From material compiled by David Shearman
For some time now, together with colleagues, I have been analysing why liberal democracy does not have the capacity to tackle climate change. There are several possible reasons for this. Some may be found in the democratic electoral need to satisfy the maximum number of voters on most possible occasions, and in the fusion of liberal democracy with market needs. These issues are explained in recent texts listed below (1,2) Complexity theory explains the impotence of democracy in making major decisions and this applies both to elected representatives who cannot grasp complex problems and to the bureaucracies of governments which fail to deliver. (3)
The recognition of national democratic failure is leading to solutions which are delivered by local communities, regions and states. For the past 8 years in Australia and the US some states have carried the flag of climate change policy in the face of intransigent national governments enmeshed in corporate control and ideology. Below is an article by John Papworth (4) on community action to create Transition Towns. As he explains in the final two paragraphs of his article, this community action arose from the failures of national democratic systems. Community action in this way is important because it recognises in both word and deed a reform of democracy. Such need for reform is rarely recognised by leaders in society and indeed at the recent 2020 summit, fundamental reform never crossed the minds of the assembled intelligencia in the Governance Section of the summit.
The underlying rationale of Transition Towns is of significance in managing the rapid change in society that will occur as climate change bites; it offers order and local collectivism where otherwise chaos may come to reign. These thoughts fit well with the writings of Terry Eagleton, Professor of English Literature at Manchester University who writes in the Guardian this week. Civilisation is run by national politics; it has come to signify material well-being and individual autonomy and has separated itself from culture which in its widest sense is a whole way of life, collective and spontaneous.
(1) The climate change challenge and the failure of democracy, Shearman and Smith, Praeger, USA
(2) Climate as a crisis in world civilisation; why we must totally transform how we live, Smith, Shearman and Positano, Edwin Mellen Press, New York
(3) Shearman, New Scientist, April 2008
(4) Fourth World Quarterly Review, May 28 2008
John Papworth on Transition:
From Fourth World Quarterly Review.
We acknowledge with gratitude permission to publish from John Papworth
Quite suddenly and almost by accident, a wholly new political movement has exploded upon the scene. It erupted in Totnes, an ancient town on Devon’s River Dart of only 7,500 inhabitants. Scarcely two years ago, a small group of its citizens took note of the announcement that the global supply of oil had ‘peaked’, (meaning that against a rapidly expanding demand for a resource which has been the basis of industrial development and economic expansion for at least 150 years, the supply would sooner or not much later run out or become unaffordable). So did a lot of other people of course, but the Totnes group were unique in deciding to do something about it. They realised that what was at stake was an urgent need to change an entire lifestyle, currently based on the availability of oil, to one based on local resources.

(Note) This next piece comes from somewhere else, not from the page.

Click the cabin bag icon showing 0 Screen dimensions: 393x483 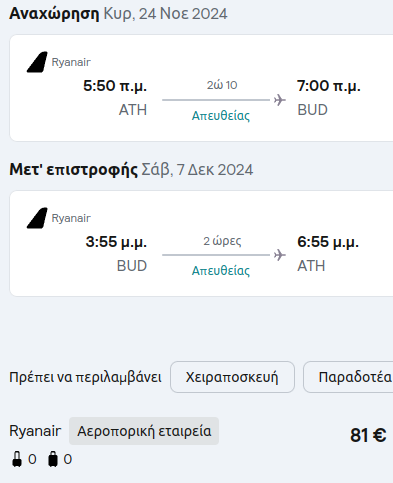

There have been many revolutions in history, but has there ever been one of such sweeping practical implication as what this tiny group proceeded to affirm? They were promoting it in just one small town in a remote corner of England and any conventional wiseacre might have felt justified in judging them to be a group of impractical dreamers and visionaries. In this he could not have been more mistaken; for what had stirred this group to act immediately flashed a responsive echo in other towns.
Totnes soon became only one ‘In Transition’ among ten others, then it became 20, then 50; then others started in the United States, Australia, Japan, Germany and Sweden. Before the Totnes group realised what they had sparked off, they found they had initiated a global revolution to resolve what is, after all, a global crisis. It is a revolution that recognises that the giant, centralised structure of so much modern life, of modern administration and of modern organisation has only been made possible by the relatively cheap availability of oil, oil which is no longer going to be either cheap or available.
The newly formed Transition Network promoted a gathering in Cirencester to resolve some of the problems arising from the sheer success of their initiative. This “Annual Conference and Shindig” to “Tackle Peak Oil and Climate Change Together” brought together over 200 people. They were literate, articulate and exceedingly disparate, with a marginal preponderance in numbers of women, and the nature of the admirably organised proceedings tended to emphasise the problems confronting any revolutionaries.
What in fact the Transition movement has stumbled upon is the argument first put forward by Professor Leopold Kohr over half a century ago in his epochal Breakdown of Nations, later popularised in Fritz Schumacher’s Small Is Beautiful. They were simply arguing that the origins of the modern crisis lay in the fact that governments and institutions (including industries), had become so large as to be uncontrollable under any political label, and that the genuine democratic target lay in making them smaller so people could control them.
Nobody listened, of course. The fruits of oil-based economic expansion were so obviously going to be with us for evermore there was no need to listen. But now, suddenly, dramatically, people are realising they must listen if they or their children are to survive. Oil or some other energy source is the oxygen of our industrial system, without which it cannot breathe, and when it goes the ensuing void invalidates most of the major inarticulate assumptions upon which current political practice is based.
Chief of these is that a central government should be responsible for the conduct of emphatically local affairs such as schools, hospitals, welfare, planning and police, in defiance of any coherent democratic theory or practice. The absurdity that assumes that because millions vote to elect leaders, who then find their ministries for local affairs are in the hands of a horde of anonymous, powerful and well-paid bureaucrats, becomes glaringly obvious when it is recognised that the relatively cheap oil which makes it all possible will no longer be available to sustain it.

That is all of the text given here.